Common altered biological processes between human AD and OXYS rats

To further compare human and OXYS rats’ AD-like brain transcriptomes, GO terms of DAVID and KEGG analyses were used. GO analysis revealed that upregulated genes for humans were the most significantly (p < .0001) associated with regulation of cell death, response to wounding, and an inflammatory response. In OXYS rats, upregulated genes were the most significantly (p < .0001) associated with a response to oxygen levels, neuron development, a response to hypoxia, blood circulation, synapse, and ion binding. Downregulated genes in OXYS rats were significantly enriched in cell cycle processes, GTPase activity, and nuclear processes (p < .01). In human AD, the downregulated genes were mainly associated with synaptic processes, ion transport, and ATPase activity (p < .0001). Common upregulated biological processes between humans and OXYS rats included regulation of cell death, an intracellular signaling cascade, a response to hypoxia, cell proliferation, extracellular matrix, and protein binding (p < .05). Similar to human AD, OXYS rats show a decline of a protein catabolic process, nucleotide binding, GTPase activity, and mitochondrial processes (p < .05; Supplementary Table 8).

KEGG analyses revealed an overlap consisting of 52% signaling pathways (p < .05) between human AD and OXYS rats; the majority of these pathways were related to nucleotide metabolism; endocytosis; lysosomes; the cell cycle; apoptosis; cellular community; immune, endocrine, and circulatory systems; signal transduction; and neuronal and synaptic processes (Supplementary Table 9; Figure 3D).

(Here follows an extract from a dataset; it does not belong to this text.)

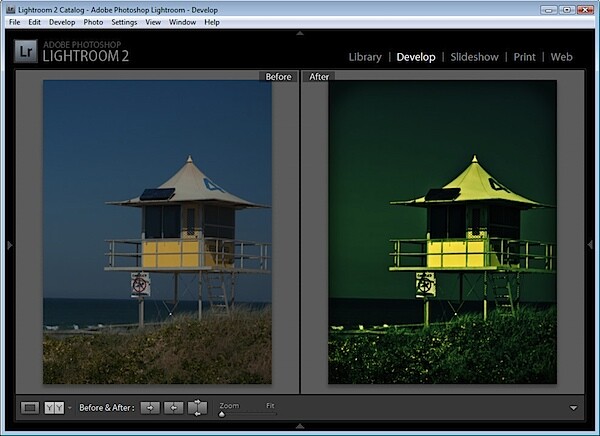Open the Develop menu in menu bar
Image resolution: width=600 pixels, height=436 pixels.
[x=61, y=22]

In addition, pathways related to neurodegenerative diseases such as AD, Parkinson’s disease, and Huntington’s disease matched between human AD and OXYS rats (Figure 3D). Using GeneMANIA, we next constructed the interaction networks for the DEGs in humans (21 genes, padj = 1.64e−05) and OXYS rats (12 genes, padj = 0.01) involved in the AD metabolic pathway (Figure 3E). We found that almost all the GO terms enriched in humans and OXYS rats were related to mitochondrial functions. The most enriched GO term in both groups was related to the respiratory electron transport chain (p < 4.78e−34 for human AD and p < 2.08e−51 for OXYS rats; Supplementary Table 10). When we compared the DEGs that are associated with AD, Parkinson’s disease, and Huntington’s disease, we found that matching DEGs in humans (nine genes) and matching DEGs in OXYS rats (seven genes) were mostly related to complexes I, IV, and V of the electron transport chain (Supplementary Figure 4). These findings support the hypothesis that mitochondrial dysfunction may be a trigger for the development of neurodegenerative diseases.

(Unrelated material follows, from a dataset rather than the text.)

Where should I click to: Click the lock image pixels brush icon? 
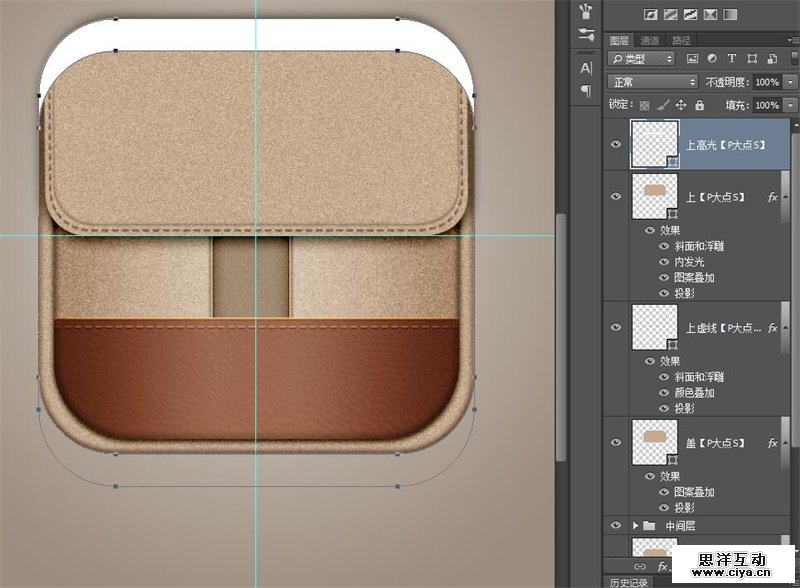[662, 105]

Age-dependent changes in the expression of the genes matching between human AD and OXYS rats

Because significant similarities in alterations of gene expression were found in the prefrontal cortex of OXYS rats at the advanced stage of the disease and in patients with AD, we next determined which genes from the matching 73 DEGs changed expression with age in OXYS rats (Supplementary Table 11). Among these AD-related genes, the expression of the important for synaptic processes serine protease 12 (Prss12) (24) significantly decreased in OXYS rats at all stages of disease including the preclinical period (age 20 days). In addition, we highlighted six genes (Fam129a, Slc7a14, Ppp1r3b, Vwc2l, Xrcc6, and Ctxn3) that are differentially expressed in OXYS rats already at the early stage (age 5 months) of AD. The expression of Fam129a, which encodes a protein called “family with sequence similarity 129 member A” and is involved in regulating p53-mediated apoptosis (25) was twofold higher both in OXYS rats and in human AD. Protein phosphatase 1 regulatory subunit 3B (Ppp1r3b), which is involved in lipid metabolism and considered a candidate gene of AD (26), was also upregulated in OXYS rats and human AD. Among the four downregulated genes, cortexin 3 (Ctxn3) showed the most significantly changed expression. Recently, it was suggested that overexpression of CTXN3 may lead to a decrease in Aβ peptide production by directly modulating APP metabolism (27).

Major Altered Biological Processes During Aging and Development of AD-Like Pathology

To determine which processes play more important roles (ie, are enriched) in OXYS and in Wistar rats between two age periods, we next performed functional annotation clustering with DAVID for DEGs exclusively expressed in each rat strain (Supplementary Table 12). In OXYS rats, between the ages of 20 days and 5 months, 904 genes exclusively showing upregulated expression (Figure 2B) were mainly related to a protein catabolic process, protein folding, proteasome activity, a cellular response to stress, the cell cycle, ion binding, and antigen processing and presentation. The 971 genes exclusively downregulated in OXYS rats were related to ATP binding, GTPase activity, and synaptic and neuronal processes. In Wistar rats during the same period, there were 449 genes that showed exclusively upregulated expression (Figure 2B); they were mainly related to a response to an abiotic stimulus, cytoskeleton, and a lipid process. The 536 exclusively downregulated genes were related to tube development and the extracellular matrix.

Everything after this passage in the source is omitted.